The Public Utilities Regulatory Commission (PURC) has summoned the Ghana Grid Company (GRIDCo) and the Volta River Authority (VRA) to an emergency meeting today to discuss the erratic power supply in the country.
The decision follows the increasing spate of nationwide blackouts, including the one experienced on Sunday.
The Head of Public Affairs of the PURC, Nana Yaa Jantuah, told the Daily Graphic in an interview that officials of the commission would seek to make proposals to the government on the need to invest in GRIDCo.
That, according to her, was to ensure that the increasing failure of the power generating and distribution equipment of the two companies was properly addressed.
“The total blackout as a result of system failure calls for an immediate strategy towards rescuing the power distributor,” she said.
Almost the entire country was plunged into total darkness on Sunday night as a result of a broken cable that fell on a power
generator at the Akosombo Switchyard of the VRA.
Information gathered by the Daily Graphic indicates that the VRA has lost a generator in the incident.

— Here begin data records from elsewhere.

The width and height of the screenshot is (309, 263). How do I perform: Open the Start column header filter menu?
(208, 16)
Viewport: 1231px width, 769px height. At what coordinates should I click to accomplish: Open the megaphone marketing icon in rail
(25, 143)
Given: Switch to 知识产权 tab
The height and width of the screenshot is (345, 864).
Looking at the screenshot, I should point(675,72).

The generator has since been isolated, while officials of GRIDCo work tirelessly to restore it.
The cable in question serves as a shield for conductors carrying power in the event that lightning strikes.
The fault, being close to the power generating units, resulted in the outage of all the generators at the Akosombo Generating Station and the resultant loss in power in parts of the country.

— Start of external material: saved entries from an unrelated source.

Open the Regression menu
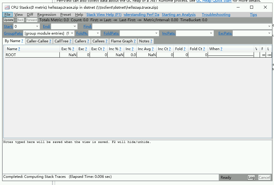The height and width of the screenshot is (185, 274). click(46, 14)
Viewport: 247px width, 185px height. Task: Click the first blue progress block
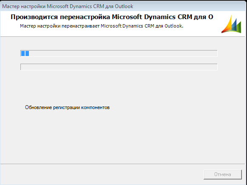tap(23, 53)
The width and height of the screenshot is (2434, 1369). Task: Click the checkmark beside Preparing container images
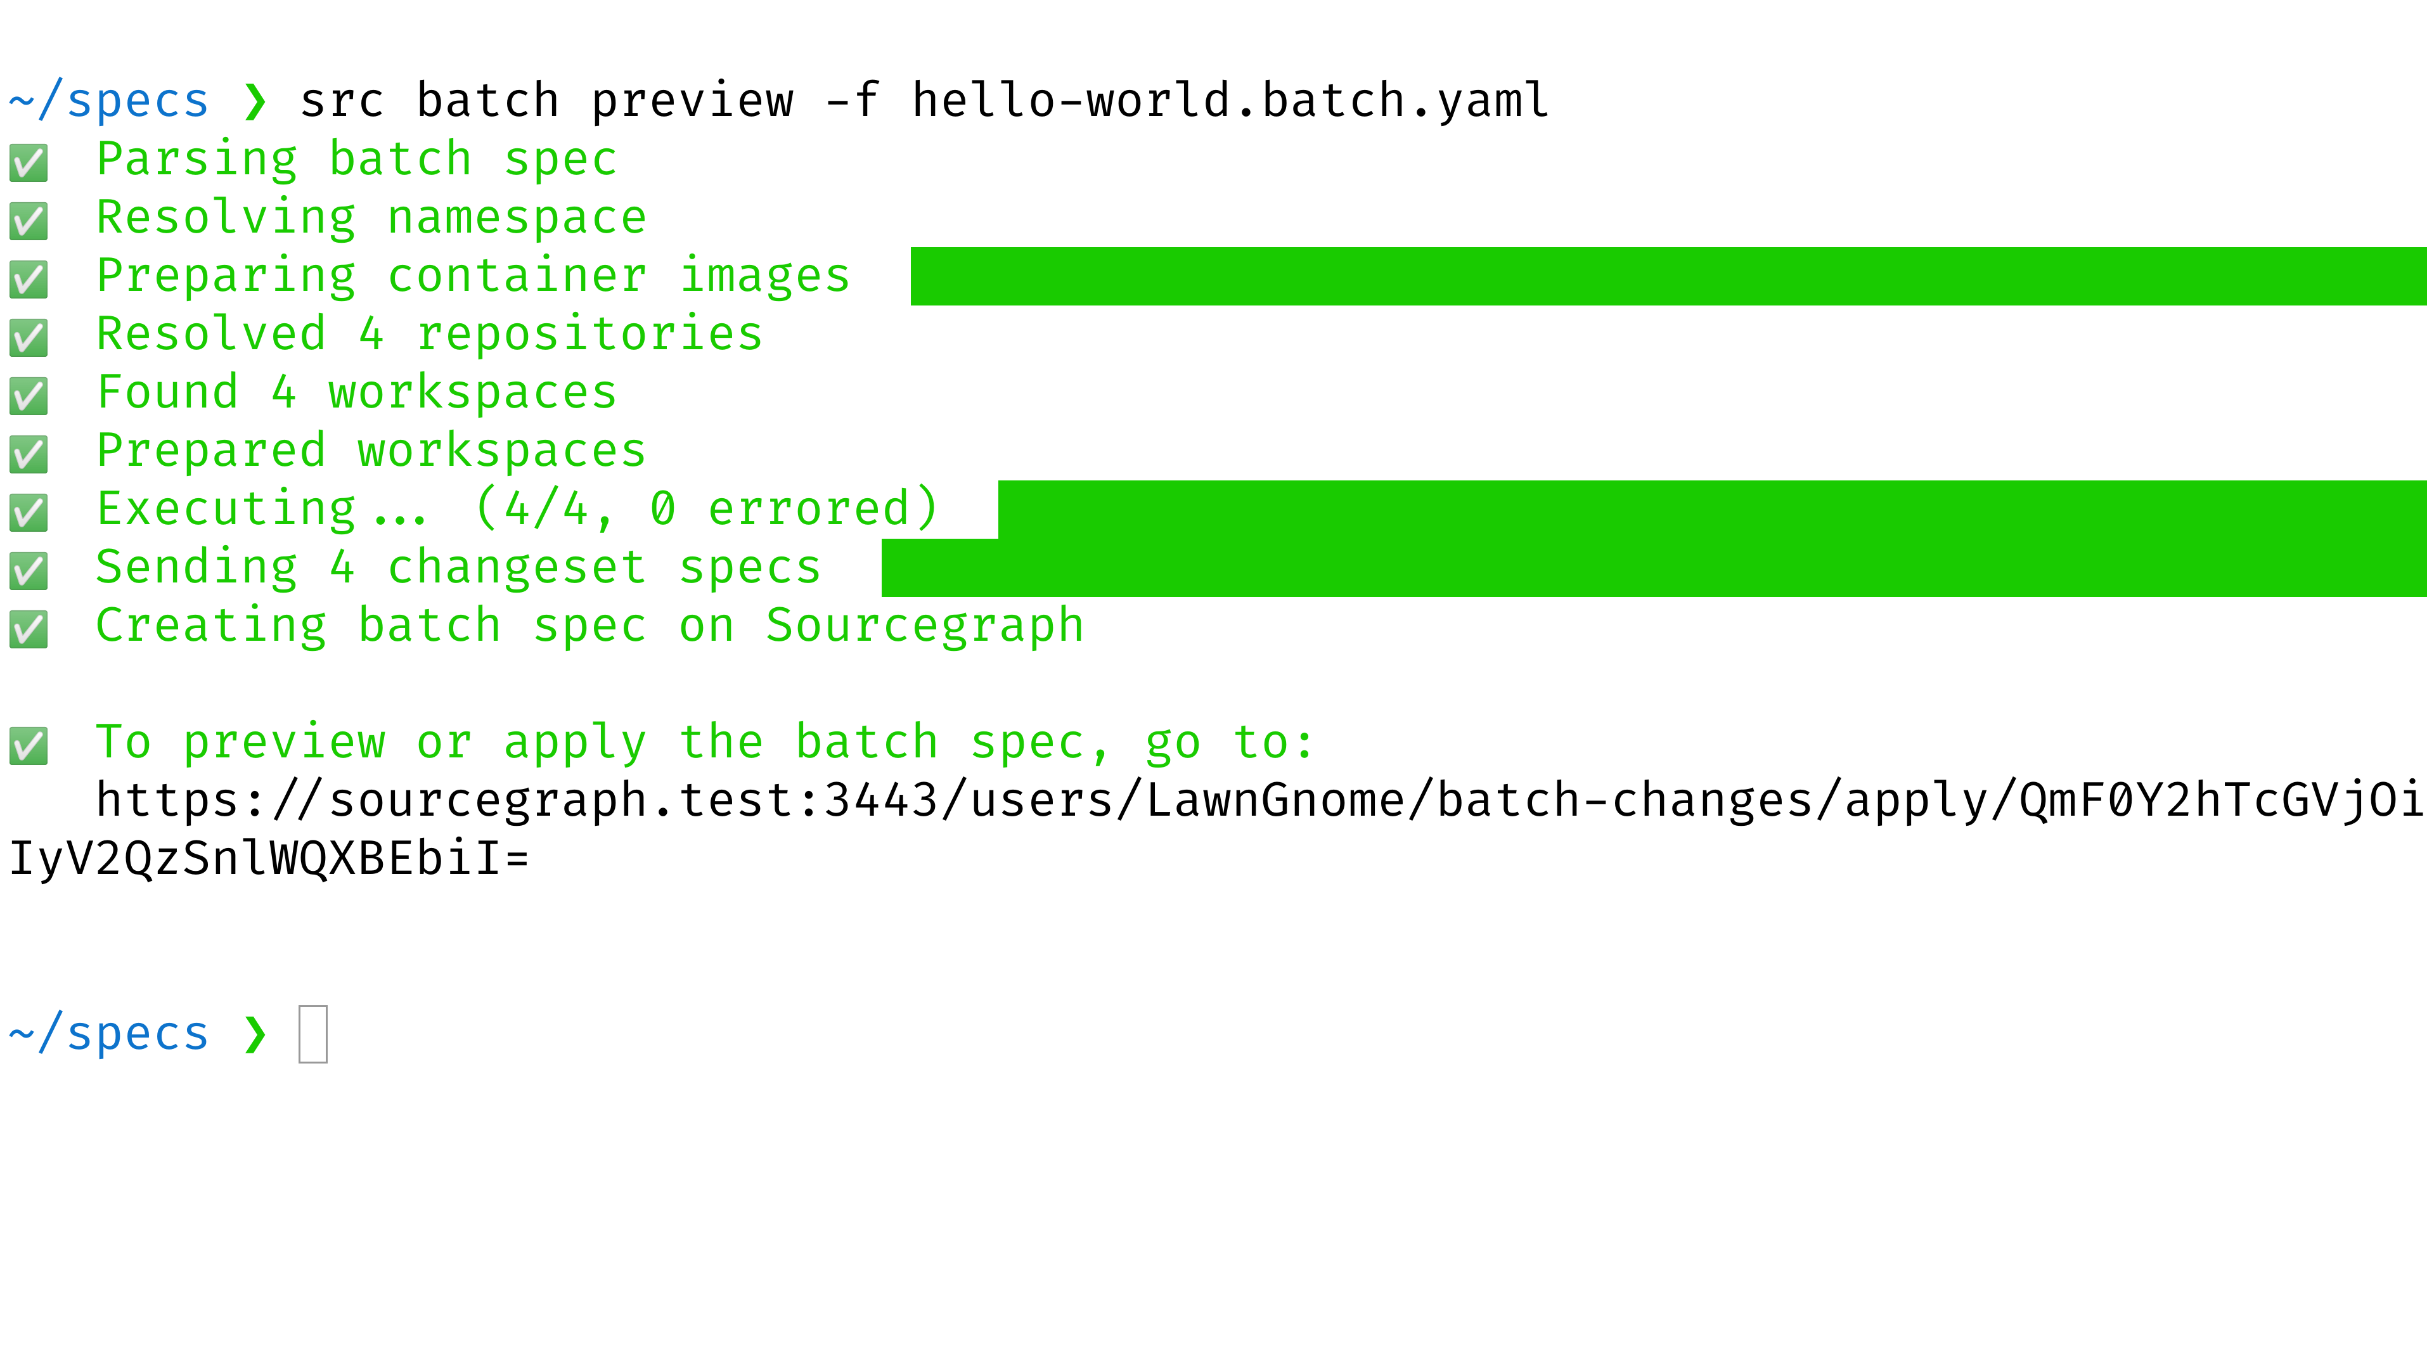coord(28,279)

The Director of System Operations at GRIDCo, Mr Eric Asare, told the Daily Graphic in an interview that with the Akosombo lines out, the remaining power stations, including that in Takoradi, could not sustain the load.

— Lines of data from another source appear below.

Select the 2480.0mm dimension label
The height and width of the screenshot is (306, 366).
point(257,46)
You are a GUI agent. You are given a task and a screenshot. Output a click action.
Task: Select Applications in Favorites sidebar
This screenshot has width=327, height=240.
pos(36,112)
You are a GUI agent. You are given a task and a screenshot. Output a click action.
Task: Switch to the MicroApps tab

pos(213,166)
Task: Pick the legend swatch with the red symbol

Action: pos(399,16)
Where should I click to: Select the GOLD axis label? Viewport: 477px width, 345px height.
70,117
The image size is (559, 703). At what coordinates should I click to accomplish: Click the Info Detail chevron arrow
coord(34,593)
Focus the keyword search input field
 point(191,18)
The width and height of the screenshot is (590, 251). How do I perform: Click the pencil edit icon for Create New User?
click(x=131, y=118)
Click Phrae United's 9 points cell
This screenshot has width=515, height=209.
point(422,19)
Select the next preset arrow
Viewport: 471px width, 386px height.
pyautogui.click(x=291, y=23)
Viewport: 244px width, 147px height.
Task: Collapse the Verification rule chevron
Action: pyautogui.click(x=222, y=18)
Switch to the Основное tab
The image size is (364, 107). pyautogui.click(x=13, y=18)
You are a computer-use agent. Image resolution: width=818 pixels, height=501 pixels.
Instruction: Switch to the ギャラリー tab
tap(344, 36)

“Akosombo is the biggest generating station and once it goes off, the rest cannot sustain themselves,” he said.
He said to restore power supply, the snapped cable was cleared, but it caused considerable damage to auxiliary equipment at the station.
The blackout, which occurred about 7 p.m. on Sunday, left seven regions in total darkness.
As of 9 a.m. on Monday, several areas were without electricity, but Mr Asare said GRIDCo had worked hard to restore power to
almost every part of the country.
He said in addition to the generator which was being worked on, the Takoradi Substation was yet to be restored.
“All this has culminated in a shortfall in power generated for our customers. We, therefore, asked the ECG to take off some areas in order not to stress the system,” he added.
He, however, gave an assurance that latest by 2 p.m. yesterday, the situation would have been restored to normalcy.
Mr Asare said although obsolete equipment which caused the power outage was being replaced, the difficulty was that the same equipment was supplying power to the country.
“It is not as fast because it is not like a contractor doing a completely new installation. These substations are also delivering power and so we have a limitation regarding how many we can take out of service at a time for maintenance work,” he stated.
He gave an assurance that the company would continue with consistent maintenance to ensure that blackouts were minimised.
Sunday’s blackout was not the only time almost the entire country had been plunged into total darkness.
On January 22, this year, a similar blackout hit parts of seven regions of the country and it was attributed to an explosion which occurred during the installation of a new circuit breaker at the Volta Substation in Tema.
In December last year, a nation-wide power outage which lasted close to four hours was attributed to the explosion of one of the breakers in the switch room of the VRA.
A similar one also lasted almost 30 minutes on May 21, 2003 just when the then acting Chief Executive Office of the VRA, Mr Jabesh Amissah-Arthur, had taken over from Dr Charles Wereko-Brobbey.
According to a World Bank report, Africa requires 7,000 megawatts of new power generation capacity yearly but it instals only 1,000MW per year. The entire generation capacity is 68GW, on level with Spain, while 25 per cent of the installed capacity is idle, owing to ageing plants and poor maintenance.
Ghana's situation is not different. As the country’s population increases and living standards improve, one of the biggest challenges confronting the government is to generate power adequately to meet the growing energy demand of customers.
Years of under-investment resulting from non-cost recovery tariffs in the power generation, transmission and distribution networks has made it very difficult for the ECG to deliver reliable power to its more than two million customers.